## EXERCISE INSTRUCTIONS:
How do the lines below between the ones holding "Centros de Servicio (235, 2460)" and "Habillage (320, 2406)", inclusive, read? Give them again exactly, with no other lines.

## DATA TO EXAMINE:
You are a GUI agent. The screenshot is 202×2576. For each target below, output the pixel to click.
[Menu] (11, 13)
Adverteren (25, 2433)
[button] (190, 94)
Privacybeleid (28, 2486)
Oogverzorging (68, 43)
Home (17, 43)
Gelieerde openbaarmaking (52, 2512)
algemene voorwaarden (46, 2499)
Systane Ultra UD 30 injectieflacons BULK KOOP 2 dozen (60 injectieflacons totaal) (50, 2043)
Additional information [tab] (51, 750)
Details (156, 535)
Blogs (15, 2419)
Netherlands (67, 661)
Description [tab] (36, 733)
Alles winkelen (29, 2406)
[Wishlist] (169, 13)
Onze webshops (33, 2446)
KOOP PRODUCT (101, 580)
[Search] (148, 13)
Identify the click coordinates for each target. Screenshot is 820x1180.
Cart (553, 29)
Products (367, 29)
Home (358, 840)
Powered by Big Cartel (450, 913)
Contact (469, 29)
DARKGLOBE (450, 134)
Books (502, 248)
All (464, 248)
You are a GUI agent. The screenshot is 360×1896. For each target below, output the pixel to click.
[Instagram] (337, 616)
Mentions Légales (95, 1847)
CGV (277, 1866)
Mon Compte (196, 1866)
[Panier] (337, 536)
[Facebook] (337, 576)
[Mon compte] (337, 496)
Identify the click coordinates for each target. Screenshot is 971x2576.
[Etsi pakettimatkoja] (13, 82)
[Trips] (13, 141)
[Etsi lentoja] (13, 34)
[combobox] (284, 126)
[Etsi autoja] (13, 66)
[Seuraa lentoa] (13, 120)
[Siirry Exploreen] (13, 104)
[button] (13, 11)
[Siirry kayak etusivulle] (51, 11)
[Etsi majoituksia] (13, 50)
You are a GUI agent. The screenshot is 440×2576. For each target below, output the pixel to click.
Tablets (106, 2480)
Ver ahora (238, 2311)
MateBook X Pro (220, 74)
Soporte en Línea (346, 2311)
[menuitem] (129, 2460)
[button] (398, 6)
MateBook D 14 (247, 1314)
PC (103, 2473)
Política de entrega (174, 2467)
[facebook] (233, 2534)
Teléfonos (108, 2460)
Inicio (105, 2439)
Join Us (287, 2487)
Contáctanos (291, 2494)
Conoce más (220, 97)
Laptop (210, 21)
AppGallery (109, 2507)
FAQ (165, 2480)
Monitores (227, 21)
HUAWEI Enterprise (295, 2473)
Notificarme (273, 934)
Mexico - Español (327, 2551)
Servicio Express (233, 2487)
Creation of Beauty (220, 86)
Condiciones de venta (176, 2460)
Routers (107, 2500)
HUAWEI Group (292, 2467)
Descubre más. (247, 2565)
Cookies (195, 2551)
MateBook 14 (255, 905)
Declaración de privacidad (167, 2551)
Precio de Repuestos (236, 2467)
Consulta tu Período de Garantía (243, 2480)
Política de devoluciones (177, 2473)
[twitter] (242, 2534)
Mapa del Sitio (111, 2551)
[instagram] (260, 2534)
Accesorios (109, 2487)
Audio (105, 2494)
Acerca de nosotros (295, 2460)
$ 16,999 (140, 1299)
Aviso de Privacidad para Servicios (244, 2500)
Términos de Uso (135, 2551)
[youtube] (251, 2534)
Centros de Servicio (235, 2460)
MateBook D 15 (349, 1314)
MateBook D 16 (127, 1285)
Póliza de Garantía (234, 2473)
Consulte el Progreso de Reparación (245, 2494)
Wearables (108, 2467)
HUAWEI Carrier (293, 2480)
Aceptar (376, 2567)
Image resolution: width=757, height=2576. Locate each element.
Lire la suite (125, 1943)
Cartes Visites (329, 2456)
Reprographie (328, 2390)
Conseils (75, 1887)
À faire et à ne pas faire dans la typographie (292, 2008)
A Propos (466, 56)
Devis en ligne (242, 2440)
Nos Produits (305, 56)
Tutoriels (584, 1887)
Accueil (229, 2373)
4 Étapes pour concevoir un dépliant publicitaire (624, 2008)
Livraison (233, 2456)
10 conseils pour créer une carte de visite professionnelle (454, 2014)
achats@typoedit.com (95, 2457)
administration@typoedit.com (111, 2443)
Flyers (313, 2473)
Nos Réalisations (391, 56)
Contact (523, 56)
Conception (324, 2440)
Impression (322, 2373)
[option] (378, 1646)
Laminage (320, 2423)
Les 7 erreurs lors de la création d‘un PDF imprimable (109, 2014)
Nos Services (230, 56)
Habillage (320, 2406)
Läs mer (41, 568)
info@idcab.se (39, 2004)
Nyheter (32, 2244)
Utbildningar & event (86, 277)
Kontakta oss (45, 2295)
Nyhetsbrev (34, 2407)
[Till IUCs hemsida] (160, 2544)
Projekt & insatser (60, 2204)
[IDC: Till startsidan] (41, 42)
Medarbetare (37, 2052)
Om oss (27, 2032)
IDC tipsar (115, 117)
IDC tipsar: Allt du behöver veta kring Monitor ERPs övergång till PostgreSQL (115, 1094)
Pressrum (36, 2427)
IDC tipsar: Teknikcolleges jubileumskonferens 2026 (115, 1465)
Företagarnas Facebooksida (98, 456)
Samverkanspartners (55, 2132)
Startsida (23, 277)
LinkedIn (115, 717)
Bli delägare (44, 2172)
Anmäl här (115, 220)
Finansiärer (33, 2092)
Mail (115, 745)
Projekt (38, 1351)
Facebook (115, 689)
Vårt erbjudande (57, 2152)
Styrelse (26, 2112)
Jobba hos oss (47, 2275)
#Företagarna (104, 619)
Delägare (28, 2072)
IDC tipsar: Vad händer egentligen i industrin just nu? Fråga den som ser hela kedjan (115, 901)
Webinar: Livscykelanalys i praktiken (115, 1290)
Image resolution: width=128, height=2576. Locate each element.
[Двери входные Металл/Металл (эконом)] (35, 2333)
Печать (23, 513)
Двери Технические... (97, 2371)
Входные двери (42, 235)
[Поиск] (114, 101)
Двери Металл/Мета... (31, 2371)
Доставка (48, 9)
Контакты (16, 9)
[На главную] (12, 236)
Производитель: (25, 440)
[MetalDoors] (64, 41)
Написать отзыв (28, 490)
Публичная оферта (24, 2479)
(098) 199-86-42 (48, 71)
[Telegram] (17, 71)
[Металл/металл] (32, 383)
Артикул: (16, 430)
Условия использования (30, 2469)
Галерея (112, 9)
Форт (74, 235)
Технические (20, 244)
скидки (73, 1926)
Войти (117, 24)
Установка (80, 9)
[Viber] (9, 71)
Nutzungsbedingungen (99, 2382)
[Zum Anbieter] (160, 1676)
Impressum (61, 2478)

## ANSWER:
Centros de Servicio (235, 2460)
MateBook D 15 (349, 1314)
MateBook D 16 (127, 1285)
Póliza de Garantía (234, 2473)
Consulte el Progreso de Reparación (245, 2494)
Wearables (108, 2467)
HUAWEI Carrier (293, 2480)
Aceptar (376, 2567)
Image resolution: width=757, height=2576. Locate each element.
Lire la suite (125, 1943)
Cartes Visites (329, 2456)
Reprographie (328, 2390)
Conseils (75, 1887)
À faire et à ne pas faire dans la typographie (292, 2008)
A Propos (466, 56)
Devis en ligne (242, 2440)
Nos Produits (305, 56)
Tutoriels (584, 1887)
Accueil (229, 2373)
4 Étapes pour concevoir un dépliant publicitaire (624, 2008)
Livraison (233, 2456)
10 conseils pour créer une carte de visite professionnelle (454, 2014)
achats@typoedit.com (95, 2457)
administration@typoedit.com (111, 2443)
Flyers (313, 2473)
Nos Réalisations (391, 56)
Contact (523, 56)
Conception (324, 2440)
Impression (322, 2373)
[option] (378, 1646)
Laminage (320, 2423)
Les 7 erreurs lors de la création d‘un PDF imprimable (109, 2014)
Nos Services (230, 56)
Habillage (320, 2406)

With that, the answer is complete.